QUELLES CONSÉQUENCES SUR L’ENVIRONNEMENT ?
Les perturbateurs endocriniens sont omniprésents dans l'environnement : on les retrouve dans la quasi-totalité des milieux aquatiques (via les effluents de stations d'épuration, les eaux usées industrielles, les dispersions de pesticides agricoles, etc.) et dans les océans également contaminés par le lessivage des milliards de particules plastiques flottantes qui supplantent peu à peu le plancton en début de chaîne alimentaire. Cette contamination a des impacts sur la faune sauvage.
Les PE induisent chez la faune des effets sur le développement, la métamorphose (hermaphrodisme chez les amphibiens), la croissance, la reproduction, le sex-ratio, l’immunologie et favorisent certaines pathologies (telles que des tumeurs cancéreuses). Ils favorisent également les troubles neurocomportementaux (perte d’équilibre chez les insectes pollinisateurs) et les modifications des caractères impliqués dans la reproduction, la survie et l’adaptation au milieu.

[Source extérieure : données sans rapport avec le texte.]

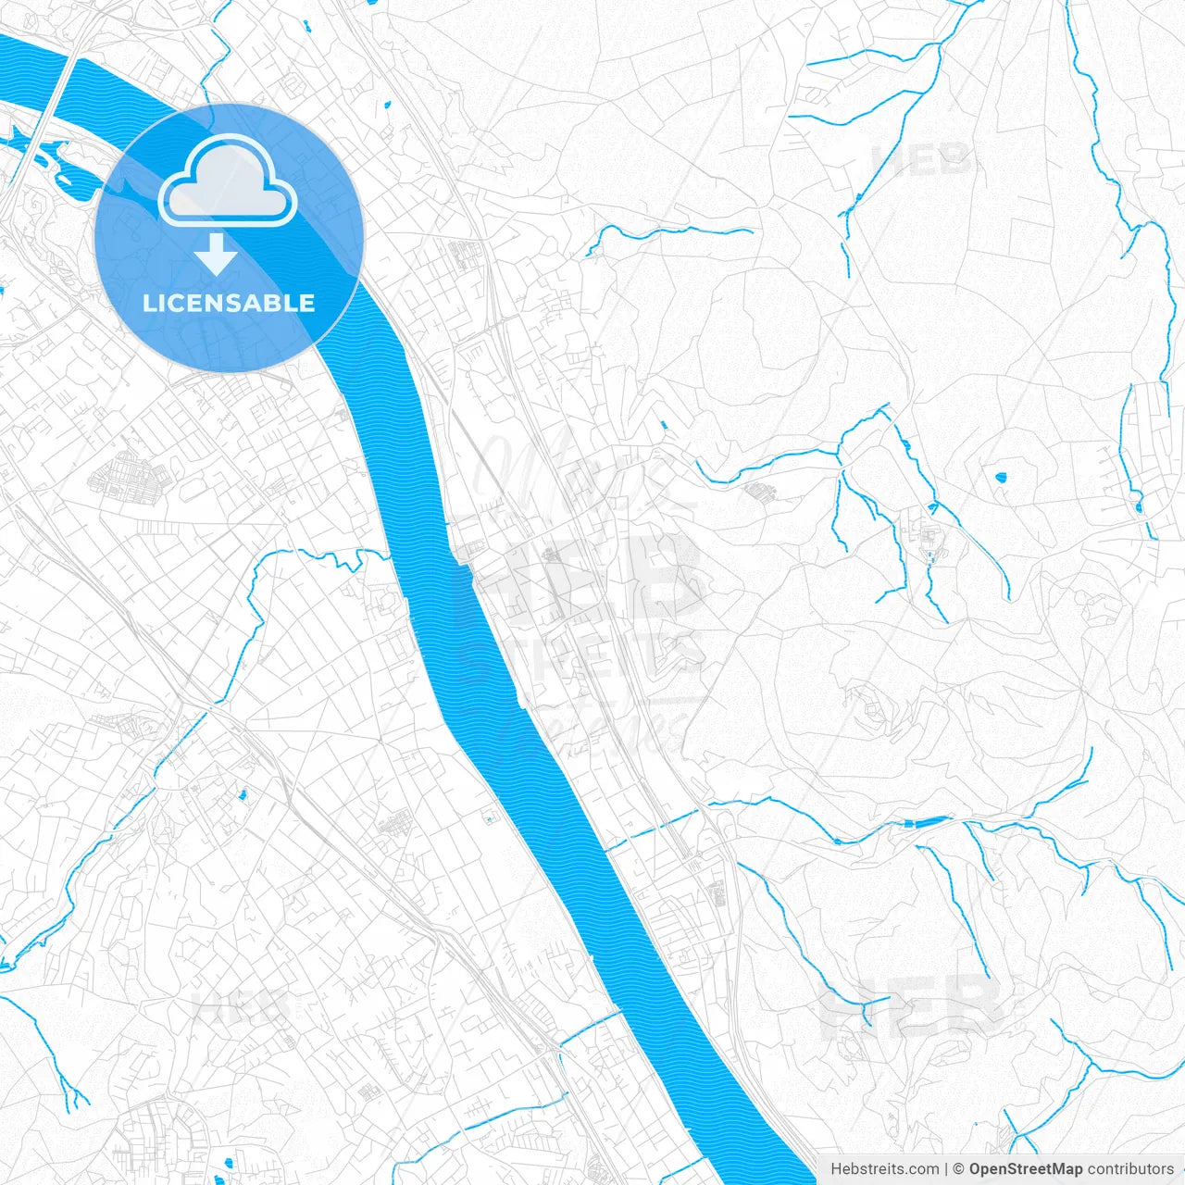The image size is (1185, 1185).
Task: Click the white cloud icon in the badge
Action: point(228,180)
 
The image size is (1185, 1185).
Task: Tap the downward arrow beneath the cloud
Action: point(217,254)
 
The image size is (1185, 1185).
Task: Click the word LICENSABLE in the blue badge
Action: point(229,303)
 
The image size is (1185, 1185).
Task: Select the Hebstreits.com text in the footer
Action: point(884,1169)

Quelques exemples historiques sont fournis par le TBT (Tributyltin – dérivé de l’étain) dont l'usage dans les peintures antifouling a entraîné, dans les années 1980, des extinctions en masse chez les mollusques des zones portuaires marines, ou encore le DDT (Dichlorodiphényltrichloroéthane), un insecticide aujourd'hui interdit en France, mis en cause dans la réduction significative de la taille du pénis des alligators du lac Apopka (Floride) suite à un déversement accidentel dans ce lac.
Plusieurs études révèlent également que la féminisation des poissons proviendrait de l'exposition aux PE. Ainsi, en 2006, une étude anglaise (Gross-Sorokin et al.) a étudié les effets anatomiques dus à la perturbation endocrinienne chez les poissons dans une cinquantaine de sites contaminés. Cette étude a montré qu'un tiers des mâles présentaient un phénotype intermédiaire entre mâles et femelles. Chez les poissons les plus touchés, les spermatozoïdes montraient même une diminution de 50 à 75% de leur mobilité. Les oiseaux aussi sont touchés puisque l'exposition aux PE pourrait altérer la reproduction et le comportement chez les adultes et auraient des répercutions sur le développement des jeunes oiseaux.